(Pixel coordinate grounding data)
◆ ◆ ◆ ◆
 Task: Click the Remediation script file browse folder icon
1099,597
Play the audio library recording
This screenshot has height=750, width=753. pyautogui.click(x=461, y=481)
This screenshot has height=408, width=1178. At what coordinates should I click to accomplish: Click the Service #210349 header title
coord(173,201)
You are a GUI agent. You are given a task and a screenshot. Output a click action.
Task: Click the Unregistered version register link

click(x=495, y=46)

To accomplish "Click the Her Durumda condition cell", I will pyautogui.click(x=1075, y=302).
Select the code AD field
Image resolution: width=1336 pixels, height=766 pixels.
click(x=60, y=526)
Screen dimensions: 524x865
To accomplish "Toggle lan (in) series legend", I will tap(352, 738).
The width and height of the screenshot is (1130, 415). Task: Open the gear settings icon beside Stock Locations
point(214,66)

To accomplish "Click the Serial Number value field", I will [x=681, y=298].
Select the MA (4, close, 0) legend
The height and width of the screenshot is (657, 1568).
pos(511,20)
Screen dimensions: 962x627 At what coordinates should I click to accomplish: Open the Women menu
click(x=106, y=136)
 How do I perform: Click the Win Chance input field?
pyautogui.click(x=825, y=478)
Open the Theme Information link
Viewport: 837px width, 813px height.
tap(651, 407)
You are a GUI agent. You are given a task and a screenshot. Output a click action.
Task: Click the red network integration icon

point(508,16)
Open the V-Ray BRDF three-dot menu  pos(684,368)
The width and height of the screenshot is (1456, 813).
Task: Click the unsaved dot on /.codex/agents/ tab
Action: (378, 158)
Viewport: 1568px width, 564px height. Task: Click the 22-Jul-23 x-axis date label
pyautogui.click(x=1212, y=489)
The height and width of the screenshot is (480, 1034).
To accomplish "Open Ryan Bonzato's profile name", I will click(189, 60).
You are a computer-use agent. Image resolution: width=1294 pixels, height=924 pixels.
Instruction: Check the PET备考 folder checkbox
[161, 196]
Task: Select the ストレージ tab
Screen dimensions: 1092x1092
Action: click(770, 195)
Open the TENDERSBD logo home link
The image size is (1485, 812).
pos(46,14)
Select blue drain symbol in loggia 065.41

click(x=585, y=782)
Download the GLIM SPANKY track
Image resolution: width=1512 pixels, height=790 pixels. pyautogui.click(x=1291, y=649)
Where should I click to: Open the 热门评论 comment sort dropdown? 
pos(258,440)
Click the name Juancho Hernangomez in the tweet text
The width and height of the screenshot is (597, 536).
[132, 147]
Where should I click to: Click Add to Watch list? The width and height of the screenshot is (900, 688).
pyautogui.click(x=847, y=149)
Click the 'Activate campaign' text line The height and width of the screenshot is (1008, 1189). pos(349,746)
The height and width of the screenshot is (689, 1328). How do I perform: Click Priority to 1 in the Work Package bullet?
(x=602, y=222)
◆ ◆ ◆ ◆
* **Work item**
Print out each record above exactly, with nothing omitted.

* **Answer**
 Task: Click the Remediation script file browse folder icon
1099,597
Play the audio library recording
This screenshot has height=750, width=753. pyautogui.click(x=461, y=481)
This screenshot has height=408, width=1178. At what coordinates should I click to accomplish: Click the Service #210349 header title
coord(173,201)
You are a GUI agent. You are given a task and a screenshot. Output a click action.
Task: Click the Unregistered version register link

click(x=495, y=46)

To accomplish "Click the Her Durumda condition cell", I will pyautogui.click(x=1075, y=302).
Select the code AD field
Image resolution: width=1336 pixels, height=766 pixels.
click(x=60, y=526)
Screen dimensions: 524x865
To accomplish "Toggle lan (in) series legend", I will tap(352, 738).
The width and height of the screenshot is (1130, 415). Task: Open the gear settings icon beside Stock Locations
point(214,66)

To accomplish "Click the Serial Number value field", I will [x=681, y=298].
Select the MA (4, close, 0) legend
The height and width of the screenshot is (657, 1568).
pos(511,20)
Screen dimensions: 962x627 At what coordinates should I click to accomplish: Open the Women menu
click(x=106, y=136)
 How do I perform: Click the Win Chance input field?
pyautogui.click(x=825, y=478)
Open the Theme Information link
Viewport: 837px width, 813px height.
tap(651, 407)
You are a GUI agent. You are given a task and a screenshot. Output a click action.
Task: Click the red network integration icon

point(508,16)
Open the V-Ray BRDF three-dot menu  pos(684,368)
The width and height of the screenshot is (1456, 813).
Task: Click the unsaved dot on /.codex/agents/ tab
Action: (378, 158)
Viewport: 1568px width, 564px height. Task: Click the 22-Jul-23 x-axis date label
pyautogui.click(x=1212, y=489)
The height and width of the screenshot is (480, 1034).
To accomplish "Open Ryan Bonzato's profile name", I will click(189, 60).
You are a computer-use agent. Image resolution: width=1294 pixels, height=924 pixels.
Instruction: Check the PET备考 folder checkbox
[161, 196]
Task: Select the ストレージ tab
Screen dimensions: 1092x1092
Action: click(770, 195)
Open the TENDERSBD logo home link
The image size is (1485, 812).
pos(46,14)
Select blue drain symbol in loggia 065.41

click(x=585, y=782)
Download the GLIM SPANKY track
Image resolution: width=1512 pixels, height=790 pixels. pyautogui.click(x=1291, y=649)
Where should I click to: Open the 热门评论 comment sort dropdown? 
pos(258,440)
Click the name Juancho Hernangomez in the tweet text
The width and height of the screenshot is (597, 536).
[132, 147]
Where should I click to: Click Add to Watch list? The width and height of the screenshot is (900, 688).
pyautogui.click(x=847, y=149)
Click the 'Activate campaign' text line The height and width of the screenshot is (1008, 1189). pos(349,746)
The height and width of the screenshot is (689, 1328). How do I perform: Click Priority to 1 in the Work Package bullet?
(x=602, y=222)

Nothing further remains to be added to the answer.